The CFR is an estimate of the probability that someone with the swine flu will die of it (technically, before dying from something else or recovering). The higher the CFR, the more virulent the virus. So what’s virulence? Virulence refers to the severity of the disease the virus produces. Rabies is a virulent virus. Everybody dies from it once they start getting symptoms. Rhinovirus infection (common cold) isn’t very virulent. We use CFR here to describe how virulent this virus is.
That’s a little too simple, though, because disease, whether virulent or not, isn’t just about the virus but it’s about the virus and the host relationship. The virus uses the host to make copies of itself by hijacking the host’s cellular protein making machinery for its own purposes. If it can do this without much cost to the host, that’s fine. That’s why the some viruses are able to co-exist happily with their hosts. Many birds are infected by influenza viruses without any apparent ill effect. The very same virus, however, might kill us. That’s a different kind of host parasite relationship. Virulence isn’t something inherent in the virus but a function of a host – virus combination. That’s one reason why we can’t tell how virulent a virus is by just looking at the virus. We need to know its biology in the environment of our bodies.
One observable measure of virulence, then, is the CFR, which brings us back to the question: what is CFR? Again, in simplest terms we can estimate it by using as the numerator the number of swine flu deaths in Mexico (or the US) and divide it by the total number of cases. That proportion is an estimate of dying of swine flu. Simple. Unfortunately a little too simple, because we have great difficult ascertaining both the numerator and the denominator.

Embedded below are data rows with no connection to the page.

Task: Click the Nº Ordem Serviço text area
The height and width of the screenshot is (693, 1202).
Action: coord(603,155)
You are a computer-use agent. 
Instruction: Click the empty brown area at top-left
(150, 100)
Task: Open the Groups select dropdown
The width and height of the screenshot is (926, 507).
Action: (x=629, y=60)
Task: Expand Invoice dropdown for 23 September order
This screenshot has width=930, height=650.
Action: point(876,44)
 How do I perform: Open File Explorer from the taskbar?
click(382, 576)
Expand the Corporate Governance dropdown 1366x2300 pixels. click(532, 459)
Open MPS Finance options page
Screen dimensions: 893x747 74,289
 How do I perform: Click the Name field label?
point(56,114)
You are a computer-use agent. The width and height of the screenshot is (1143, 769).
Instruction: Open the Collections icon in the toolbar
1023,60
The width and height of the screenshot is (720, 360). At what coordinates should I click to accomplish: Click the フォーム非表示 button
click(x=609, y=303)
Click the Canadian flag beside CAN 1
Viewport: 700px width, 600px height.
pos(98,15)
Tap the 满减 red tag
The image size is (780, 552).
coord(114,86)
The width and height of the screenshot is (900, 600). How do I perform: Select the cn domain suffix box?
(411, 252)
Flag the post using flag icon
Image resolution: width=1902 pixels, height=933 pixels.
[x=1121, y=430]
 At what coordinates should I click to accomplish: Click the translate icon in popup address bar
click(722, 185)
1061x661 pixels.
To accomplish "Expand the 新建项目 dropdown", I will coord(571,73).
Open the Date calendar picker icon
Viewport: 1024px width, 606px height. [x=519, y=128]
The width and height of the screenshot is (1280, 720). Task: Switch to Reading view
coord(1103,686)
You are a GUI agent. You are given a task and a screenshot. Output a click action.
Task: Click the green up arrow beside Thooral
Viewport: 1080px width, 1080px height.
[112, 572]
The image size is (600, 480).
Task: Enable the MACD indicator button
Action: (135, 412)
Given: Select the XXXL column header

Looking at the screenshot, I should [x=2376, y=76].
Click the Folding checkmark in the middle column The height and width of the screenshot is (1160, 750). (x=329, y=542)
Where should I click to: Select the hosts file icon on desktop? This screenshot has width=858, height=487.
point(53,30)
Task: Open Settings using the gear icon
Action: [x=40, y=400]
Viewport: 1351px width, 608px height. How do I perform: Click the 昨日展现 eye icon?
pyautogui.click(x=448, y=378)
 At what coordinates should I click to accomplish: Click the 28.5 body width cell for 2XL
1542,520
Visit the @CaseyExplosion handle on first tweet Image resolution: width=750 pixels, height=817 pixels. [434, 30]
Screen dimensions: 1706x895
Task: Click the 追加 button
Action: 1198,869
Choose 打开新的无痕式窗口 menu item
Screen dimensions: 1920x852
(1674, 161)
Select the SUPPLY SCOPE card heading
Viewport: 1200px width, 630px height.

The numerator, ideally, would be everyone who died of swine flu. To do that we’d have to have a strict definition of a swine flu death, for example, someone who died of respiratory failure and had laboratory confirmed infection with the swine flu virus (don’t give me grief about the definition; it’s just for illustration). Does that cover everyone who died of swine flu? What about people who didn’t die exactly that way? What about the accuracy of the test for swine flu infection? Do we even have a tally of all the deaths? Have they all been tested, or were some buried or cremated before testing?
In a sense the numerator is the easier part. The denominator is meant to tally all the swine flu infections. Not just the hospitalized cases, not just the symptomatic cases. If you really want to know the risk once infected, you have to have them all. That could be a lot of people, too many to get specimens from and send them to Atlanta. Many people probably never see a doctor and ones that do don’t get a specimen, and of the specimens some get lost or misplaced or degrade, and the lab may make mistakes. So you are likely to miss many cases. But without laboratory confirmation you are also likely to count many people who are sick with other viruses, which are prevalent at any time of year. Think about your city during flu season. How would you go about figuring out the total number of people who had flu? Once you start thinking about it you begin to see the difficulties.
If you undercount the denominator you falsely inflate the CFR. That’s almost certainly the case when you try to estimate CFR in Mexico by dividing number of deaths, 140 (only 20 of which have been laboratory confirmed), by the number of suspect cases (1640 or whatever the number will be when you read this). But you might overcount the denominator, too. There are a lot of viruses that produce “flu-like” symptoms. That would underestimate the CFR.
So what’s a mortality rate? A swine flu mortality rate is the number of deaths divided by the population at risk of dying. The numerator is the same (number of deaths from swine flu; a time period should be specified) but the denominator is now all the people in Mexico City. CFR is a proportion, a number between zero and one. The mortality rate is a number of deaths in some convenient unit of population, say number of swine flu deaths per 100,000 people. It is a whole number between zero and 100,0000 (hopefully not, because that would mean it wiped out the whole city). These two numbers are telling us different things about the virus. A mortality rate is easier to calculate because the denominator is easier to estimate, using census information, but doesn’t reveal virulence, so CFR is what is interested in this case.
We’ll discuss other basic measures and principles as this wears on. After all, there is only so much you can say when there isn’t much new to report beyond new cases. It’s something to do until we get more scientific data. And when we get it, we’ll all be on the same page.